As written and without pictures, set down the lines from the one that contains "Image resolution: width=912" through the end of the data.

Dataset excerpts
↓

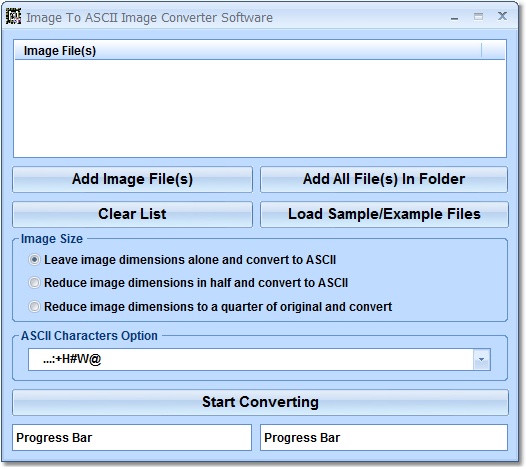This screenshot has width=526, height=469.
Task: Click the app icon in title bar
Action: 13,16
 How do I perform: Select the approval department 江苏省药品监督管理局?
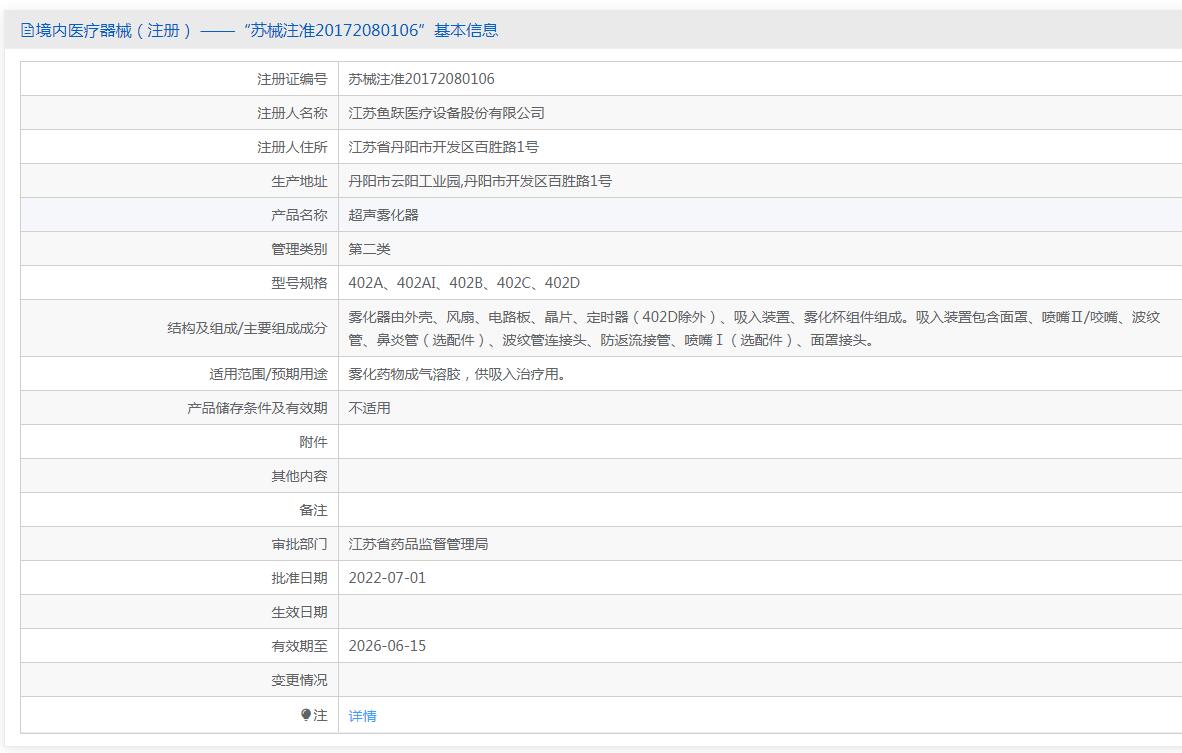[418, 544]
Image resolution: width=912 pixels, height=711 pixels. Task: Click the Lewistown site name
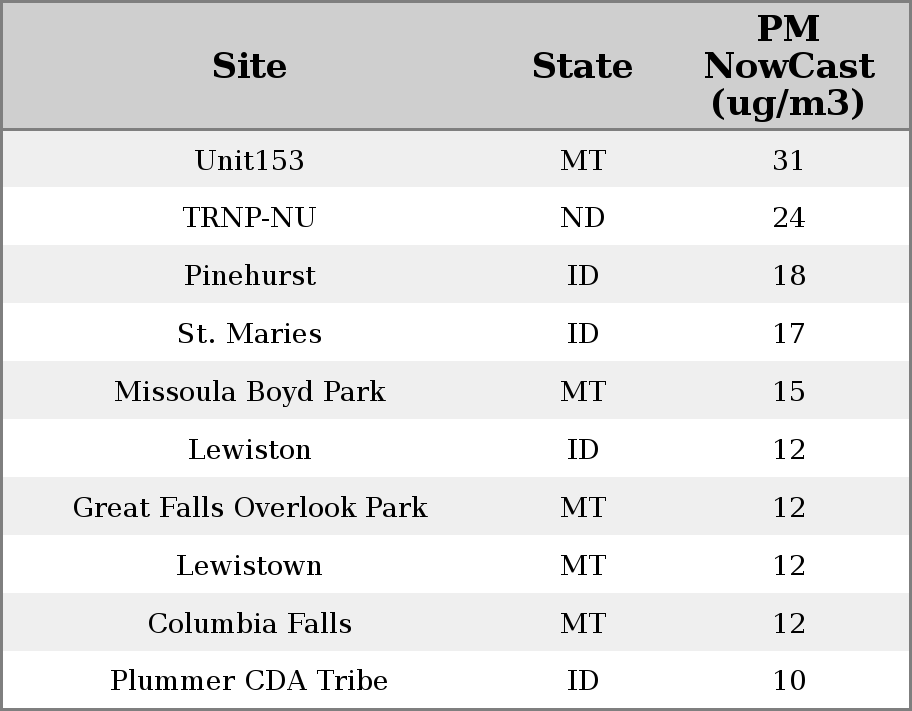point(249,565)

↑

• [ANSWER AREA]
Image resolution: width=912 pixels, height=711 pixels. Task: Click the Lewistown site name
point(249,565)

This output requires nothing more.